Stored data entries
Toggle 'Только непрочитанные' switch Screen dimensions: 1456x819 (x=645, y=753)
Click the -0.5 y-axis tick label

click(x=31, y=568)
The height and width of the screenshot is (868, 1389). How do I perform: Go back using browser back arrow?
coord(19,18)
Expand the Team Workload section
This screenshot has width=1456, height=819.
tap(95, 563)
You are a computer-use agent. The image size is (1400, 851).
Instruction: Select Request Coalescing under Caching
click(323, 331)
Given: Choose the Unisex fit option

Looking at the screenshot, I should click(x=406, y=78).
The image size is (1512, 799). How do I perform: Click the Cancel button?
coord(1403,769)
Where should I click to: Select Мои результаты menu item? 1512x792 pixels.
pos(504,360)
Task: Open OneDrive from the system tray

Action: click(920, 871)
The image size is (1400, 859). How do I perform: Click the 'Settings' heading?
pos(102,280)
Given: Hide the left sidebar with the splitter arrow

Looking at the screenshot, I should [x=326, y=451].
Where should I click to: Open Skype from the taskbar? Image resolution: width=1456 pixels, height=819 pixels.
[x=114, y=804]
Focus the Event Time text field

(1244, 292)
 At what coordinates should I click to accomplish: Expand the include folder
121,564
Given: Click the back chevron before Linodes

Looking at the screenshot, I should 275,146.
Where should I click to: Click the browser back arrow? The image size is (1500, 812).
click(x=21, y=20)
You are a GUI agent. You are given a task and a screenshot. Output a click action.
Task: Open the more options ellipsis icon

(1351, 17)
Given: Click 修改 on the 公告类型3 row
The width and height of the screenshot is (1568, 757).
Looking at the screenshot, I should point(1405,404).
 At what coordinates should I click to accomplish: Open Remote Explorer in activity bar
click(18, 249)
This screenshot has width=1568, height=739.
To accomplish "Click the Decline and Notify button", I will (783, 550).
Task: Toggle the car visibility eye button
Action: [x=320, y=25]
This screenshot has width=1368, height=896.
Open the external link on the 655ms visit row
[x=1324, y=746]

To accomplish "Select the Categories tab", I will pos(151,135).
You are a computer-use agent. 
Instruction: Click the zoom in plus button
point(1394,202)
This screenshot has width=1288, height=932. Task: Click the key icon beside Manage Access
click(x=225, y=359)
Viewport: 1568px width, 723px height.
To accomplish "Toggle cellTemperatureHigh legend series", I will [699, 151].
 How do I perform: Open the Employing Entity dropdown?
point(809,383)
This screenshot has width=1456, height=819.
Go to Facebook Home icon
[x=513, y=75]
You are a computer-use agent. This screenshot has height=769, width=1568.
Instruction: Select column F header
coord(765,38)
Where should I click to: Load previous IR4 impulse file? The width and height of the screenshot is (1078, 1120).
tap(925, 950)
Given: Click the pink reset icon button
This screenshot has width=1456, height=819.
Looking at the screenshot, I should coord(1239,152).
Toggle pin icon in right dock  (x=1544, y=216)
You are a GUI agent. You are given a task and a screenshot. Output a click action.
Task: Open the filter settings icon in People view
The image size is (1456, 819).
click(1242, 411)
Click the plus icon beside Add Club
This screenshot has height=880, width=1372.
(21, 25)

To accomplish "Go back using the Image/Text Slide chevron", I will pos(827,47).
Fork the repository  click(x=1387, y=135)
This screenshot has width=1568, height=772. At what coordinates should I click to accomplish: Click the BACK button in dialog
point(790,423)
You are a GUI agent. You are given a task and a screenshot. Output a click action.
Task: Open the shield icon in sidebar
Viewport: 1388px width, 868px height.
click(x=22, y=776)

WHAT YOU ARE ASKED TO DO: List all lines from the entries that include the word "computer".

ANSWER SECTION:
You are a computer-use agent. The image size is (1400, 851).
You are a computer-use agent. 
You are a computer-use agent. This screenshot has height=769, width=1568.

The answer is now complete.